Strategic asset allocation plays a fundamental role in determining long term returns and enabling asset owners to meet liabilities – in that sense the long term nature of issues such as climate change, demographics and resource depletion should make it an obvious place to start reviewing ESG themes and issues – exactly the type of issues that are covered in the Paris agreement and the UN’ sustainable development goals. These are the type of issues that are covered in PRI’s work on the Inevitable Policy Response – and it is challenges such as these that SAA need to start to incorporate and consider due to material impacts they may have on future returns.

Yet SAA is an area that has received relatively little coverage about what it should mean in practice. The publication of the PRI’s discussion paper on SAA reviews some of the options available to asset owners and asset managers.

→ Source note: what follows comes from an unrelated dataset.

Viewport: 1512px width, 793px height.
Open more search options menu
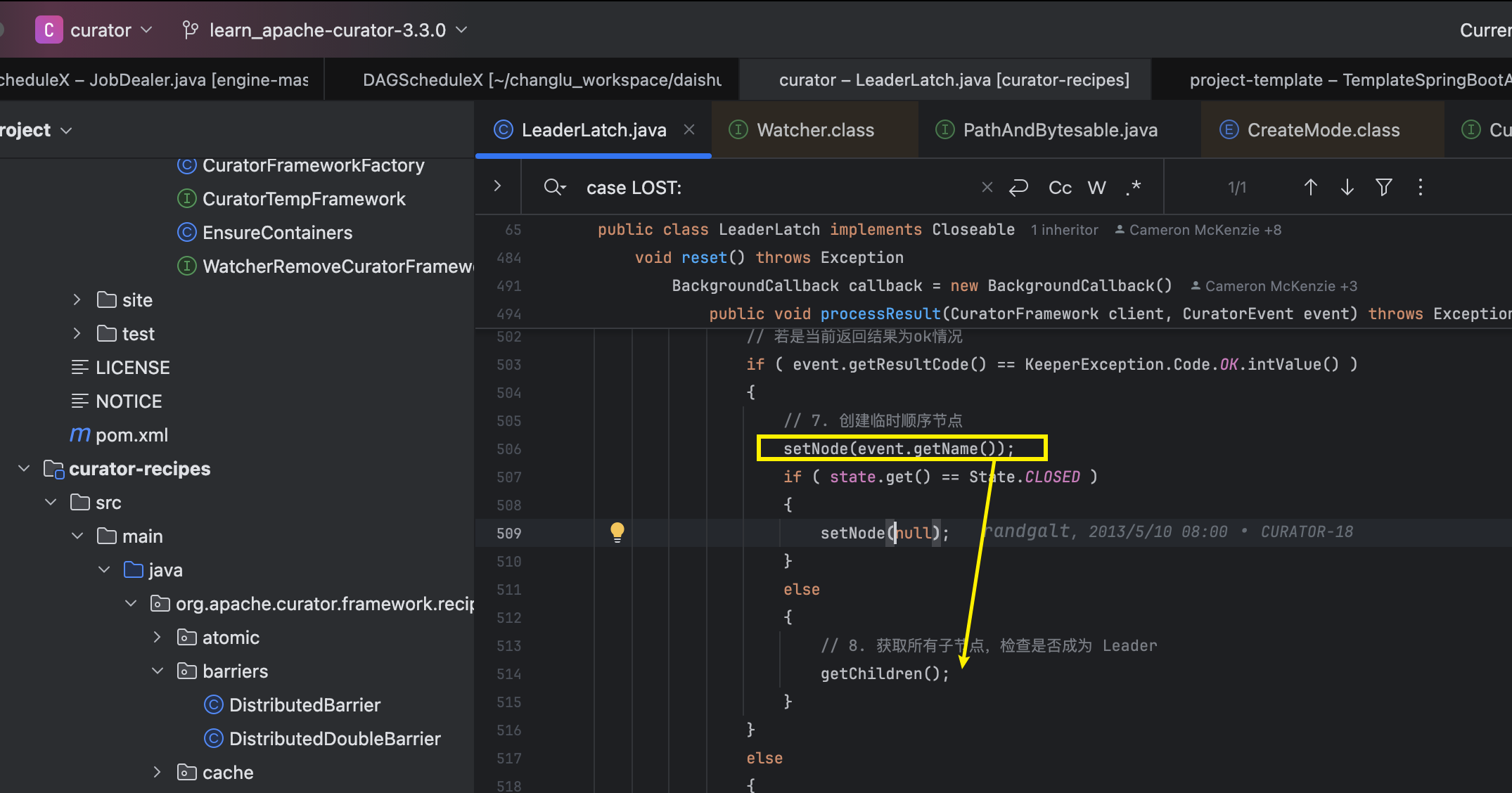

Reviewing three steps within strategic asset allocation – setting of objectives, reviewing targets & ranges and identifying opportunities at an asset class level. Exploring the potential mechanisms through which ESG might be incorporated in each of these decision-making layers.

It also considers the possibility of including real world impact into this process with the question that if various asset mixes results in similar expected return – why wouldn’t asset owners select the asset mix to maximise positive real world impact.

This paper identifies a gap between asset owners’ aspirations regarding the integration of ESG factors, including climate change, and the SDGs, into investment processes and the way in which SAA and capital allocation decisions are made. The paper suggests some potential ways in which these pursuits could be brought closer into alignment. This process is still in early stages and we are hoping this will stimulate debate within signatories on this topic.


This paper aims to highlight the links between an asset owner’s goals to incorporate ESG factors into investment policies and processes, and what this could mean for SAA frameworks. It includes a discussion on aligning ESG aspirations more broadly, and specifically in terms of climate change, as well as aligning them with the UN’s Sustainable Development Goals (SDGs), which are increasingly being incorporated into investment policies by much of the PRI’s signatory base.

The paper provides the basis for wider discussions and interactions across the PRI’s signatory base that the PRI intends to lead over the course of 2019/20, including: boards; chief investment officers and investment committees of asset owners; fiduciary managers; investment consultants, and multi asset managers. Following this outreach, the PRI intends to publish a guidance document in 2020 detailing key insights and actions, to support signatories in their efforts to embed ESG into SAA decision-making frameworks.

The key insights emerging from this exploration, thus far, suggest that current industry-wide practices do not sufficiently recognise the importance of ESG factors, including climate change and the SDGs, as part of the core SAA decision-making frameworks.

Embedding ESG into SAA frameworks

Embedding ESG into SAA frameworks

The paper sets out a number of opportunities to embed ESG into SAA frameworks that warrant further discussion, including:

Setting objectives

  • This includes setting the primary risk/return objective, as well as considering an additional third dimension objective regarding the maximisation of positive ‘real world impact’.

Reviewing SAA targets and ranges

  • This includes the impact of ESG risks and opportunities based on long-term capital market assumptions across asset classes, including undertaking scenario analysis that, in turn, impacts on SAA targets and ranges.

Reviewing the opportunity set

  • Widening the potential investment universe to capture ESG opportunities and mitigate risks through asset, region, sector and sub-asset class allocation to assets that have unique ESG features or characteristics.

An illustrative example

  • The PRI-supported Inevitable Policy Response to climate change programme of work is presented as an illustrative example of how SAA processes could be adapted in practice.

The discussion paper explores each of these areas in further detail. It is not, however, intended to act as a guidance document but rather to stimulate wider discussion on these topics on how PRI signatories might evolve SAA frameworks to more fully reflect their ESG aspirations going forward.